The good days outweighed the bad days by a long stretch, and we hope to return to Casa Celeste for two months this summer for more of those gorgeously good days. House sitting allows you to live rent free, and after giving up our rented Liverpool flat and taking on two assignments in Italy, we saved more than £6000 in accommodation costs. We covered the cost of day-to-day living with freelance work, and we’ve been lucky enough to come back to the UK and buy our own flat thanks to these savings.
As well as being cost- effective, housesitting is a great option if you prefer a slow approach to travel. Slow travel has become the travel trend du jour for a generation obsessed with unique and authentic experiences, and housesitting is all about becoming a ‘local’. It also makes travel plans completely unpredictable.
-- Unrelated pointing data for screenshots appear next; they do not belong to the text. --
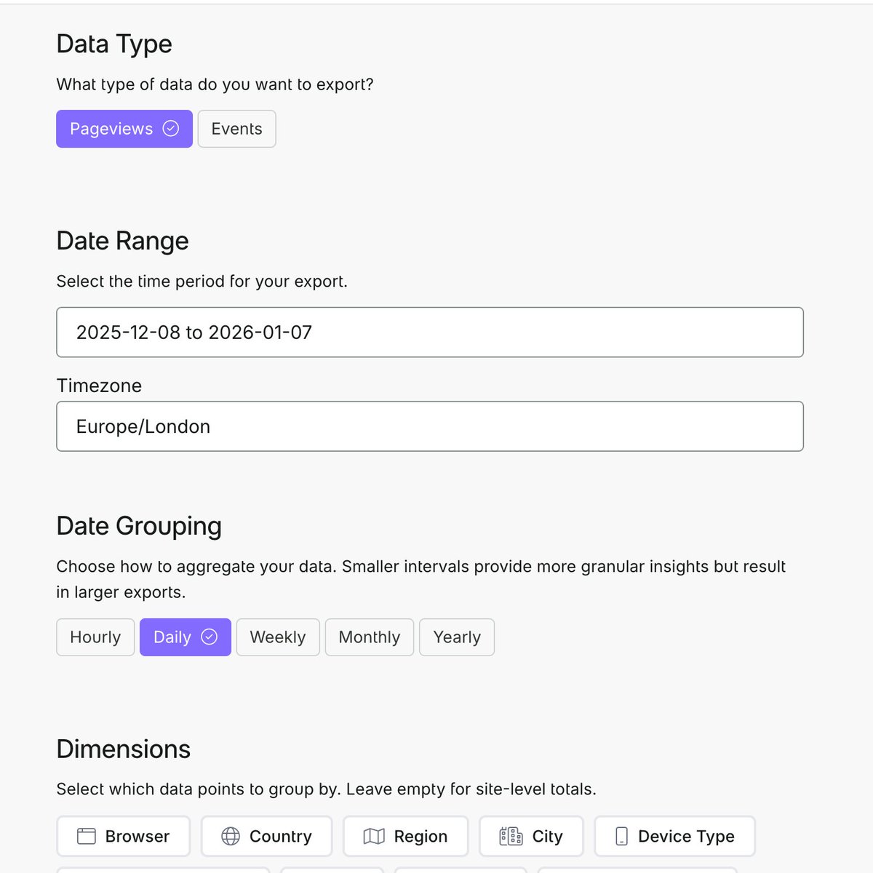The width and height of the screenshot is (873, 873).
Task: Click the Browser dimension text label
Action: [137, 837]
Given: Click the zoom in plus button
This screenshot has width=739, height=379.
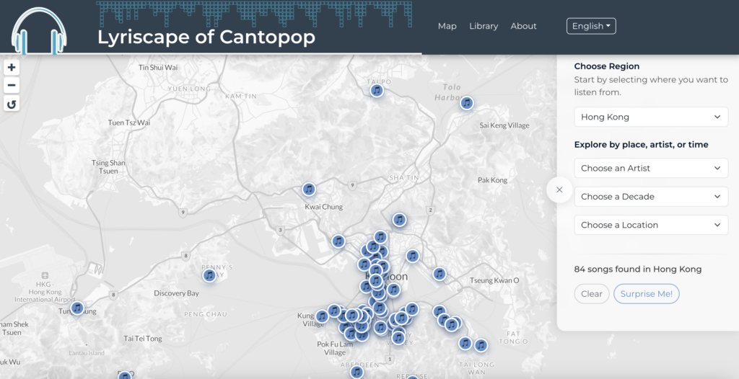Looking at the screenshot, I should coord(12,68).
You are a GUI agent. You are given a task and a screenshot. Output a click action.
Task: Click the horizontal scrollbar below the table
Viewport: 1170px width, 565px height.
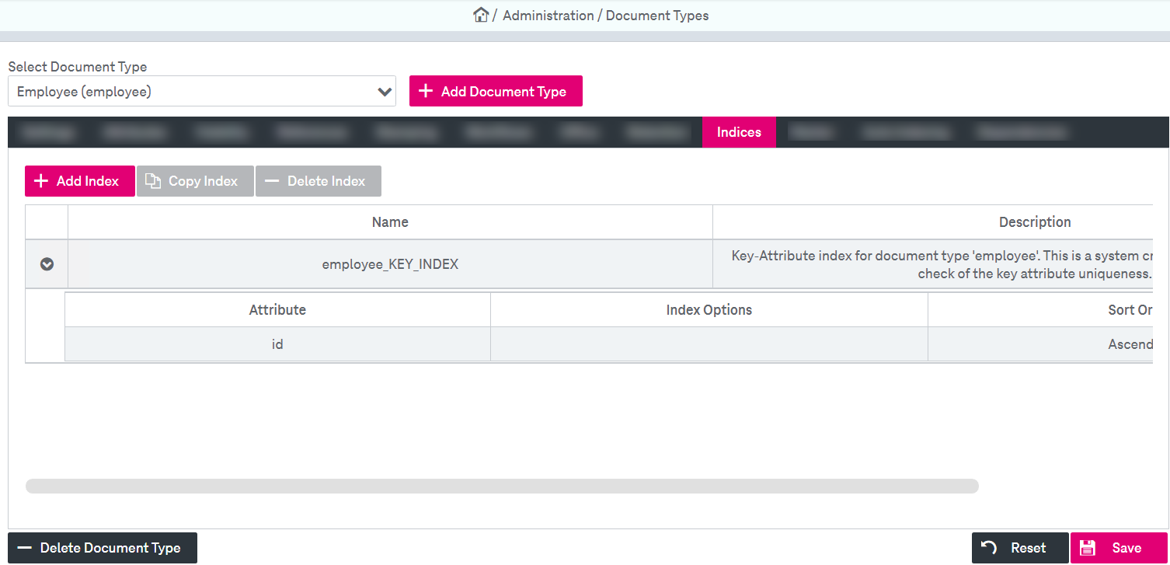(502, 487)
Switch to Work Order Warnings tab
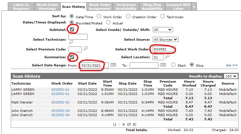 click(x=47, y=7)
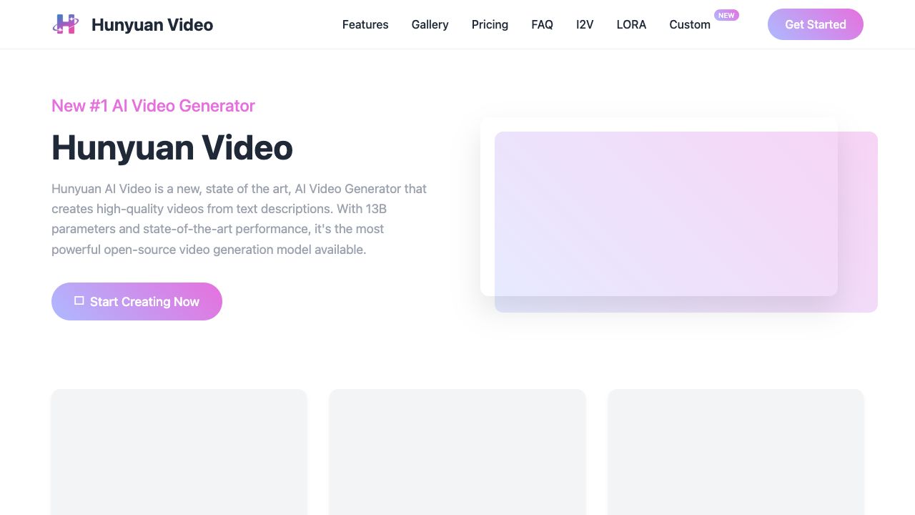Viewport: 915px width, 515px height.
Task: Open the third gallery card placeholder
Action: pyautogui.click(x=736, y=452)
If you’re intrigued about housesitting, sign up to Trusted Housesitters or Mind My House, write something that resembles a dating profile for the most wholesome possible version of yourself and land a low-cost existence somewhere far flung. There are just a few things I’d keep in mind when applying for assignments…
Housesitting isn’t really a holiday. As idyllic as living in the Italian countryside sounds, the responsibility of looking after someone else’s house is stressful. Especially when things go wrong – wall-breaking earthquakes, for example. It’s important to consider the length of each stay. To make the travel costs worth it, I’d say the minimum is a week to 10 days, and the longest a month. Our six month house-sit was a bit much – the chores got arduous and we got tired of having to get in the car and drive for an hour to get anywhere.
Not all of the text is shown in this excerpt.